On 22/04/14 11:12PM, Pavel Skripkin wrote:
> Hi Wang,
>
> On 4/14/22 17:12, Wang Cheng wrote:
> > Due to the case that "requesttype == 0x01 && status <= 0"
> > isn't handled in r8712_usbctrl_vendorreq(),
> > "data" (drivers/staging/rtl8712/usb_ops.c:32)
> > will be returned without initialization.
> >
> > When "tmpU1b" (drivers/staging/rtl8712/usb_intf.c:395)

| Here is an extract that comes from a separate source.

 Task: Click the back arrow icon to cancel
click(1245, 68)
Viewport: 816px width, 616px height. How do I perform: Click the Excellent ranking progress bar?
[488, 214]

> > is 0, mac[6] (usb_intf.c:394) won't be initialized,
> > which leads to accessing uninit-value on usb_intf.c:541.
> >
> > Reported-and-tested-by: syzbot+6f5ecd144854c0d8580b@xxxxxxxxxxxxxxxxxxxxxxxxx
> > Signed-off-by: Wang Cheng <wanngchenng@xxxxxxxxx>
>
> This patch will just hide the problematic API in that driver. Correct fix is
> changing usb_control_msg to usb_control_msg_{recv,send}.
>
> IIRC this driver does not want read various length requests, so it should be
> fine
Hi Pavel, thx for your review.
Sorry, this patch is just confined to fixing uninit-values with
modifying the original code as less as possible. It sounds good to
refactor r8712_usbctrl_vendorreq() with better API.
thanks,
-- w
>
>
>
>
> With regards,
> Pavel Skripkin